From mboxrd@z Thu Jan  1 00:00:00 1970
Return-Path: <linux-kernel-owner@vger.kernel.org>
Received: (majordomo@vger.kernel.org) by vger.kernel.org via listexpand
	id S1752239AbbKJAMF (ORCPT <rfc822;w@1wt.eu>);
	Mon, 9 Nov 2015 19:12:05 -0500
Received: from g2t4619.austin.hp.com ([15.73.212.82]:41170 "EHLO
	g2t4619.austin.hp.com" rhost-flags-OK-OK-OK-OK) by vger.kernel.org
	with ESMTP id S1751664AbbKJAJ6 (ORCPT
	<rfc822;linux-kernel@vger.kernel.org>);
	Mon, 9 Nov 2015 19:09:58 -0500
From: Waiman Long <Waiman.Long@hpe.com>
To: Peter Zijlstra <peterz@infradead.org>, Ingo Molnar <mingo@redhat.com>,
        Thomas Gleixner <tglx@linutronix.de>, "H. Peter Anvin" <hpa@zytor.com>
Cc: x86@kernel.org, linux-kernel@vger.kernel.org,
        Scott J Norton <scott.norton@hpe.com>,
        Douglas Hatch <doug.hatch@hpe.com>,
        Davidlohr Bueso <dave@stgolabs.net>, Waiman Long <Waiman.Long@hpe.com>
Subject: [PATCH tip/locking/core v10 2/7] locking/qspinlock: prefetch next node cacheline
Date: Mon,  9 Nov 2015 19:09:22 -0500
Message-Id: <1447114167-47185-3-git-send-email-Waiman.Long@hpe.com>
X-Mailer: git-send-email 1.7.1
In-Reply-To: <1447114167-47185-1-git-send-email-Waiman.Long@hpe.com>
References: <1447114167-47185-1-git-send-email-Waiman.Long@hpe.com>
Sender: linux-kernel-owner@vger.kernel.org
List-ID: <linux-kernel.vger.kernel.org>
X-Mailing-List: linux-kernel@vger.kernel.org

A queue head CPU, after acquiring the lock, will have to notify
the next CPU in the wait queue that it has became the new queue
head. This involves loading a new cacheline from the MCS node of the
next CPU. That operation can be expensive and add to the latency of
locking operation.

This patch addes code to optmistically prefetch the next MCS node
cacheline if the next pointer is defined and it has been spinning
for the MCS lock for a while. This reduces the locking latency and
improves the system throughput.

The performance change will depend on whether the prefetch overhead
can be hidden within the latency of the lock spin loop. On really
short critical section, there may not be performance gain at all. With
longer critical section, however, it was found to have a performance
boost of 5-10% over a range of different queue depths with a spinlock
loop microbenchmark.

Signed-off-by: Waiman Long <Waiman.Long@hpe.com>
---
 kernel/locking/qspinlock.c |   10 ++++++++++
 1 files changed, 10 insertions(+), 0 deletions(-)
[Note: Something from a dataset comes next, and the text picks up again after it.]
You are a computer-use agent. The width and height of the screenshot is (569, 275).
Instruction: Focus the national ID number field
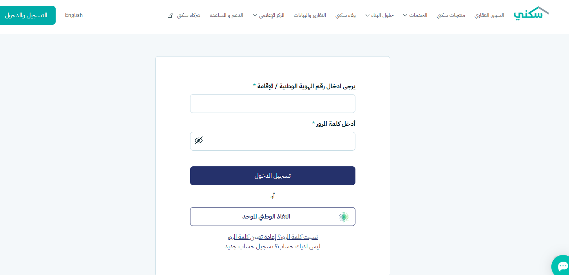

diff --git a/kernel/locking/qspinlock.c b/kernel/locking/qspinlock.c
index 7868418..365b203 100644
--- a/kernel/locking/qspinlock.c
+++ b/kernel/locking/qspinlock.c
@@ -407,6 +407,16 @@ queue:
 
 		pv_wait_node(node);
 		arch_mcs_spin_lock_contended(&node->locked);
+
+		/*
+		 * While waiting for the MCS lock, the next pointer may have
+		 * been set by another lock waiter. We optimistically load
+		 * the next pointer & prefetch the cacheline for writing
+		 * to reduce latency in the upcoming MCS unlock operation.
+		 */
+		next = READ_ONCE(node->next);
+		if (next)
+			prefetchw(next);
 	}
 
 	/*
-- 
1.7.1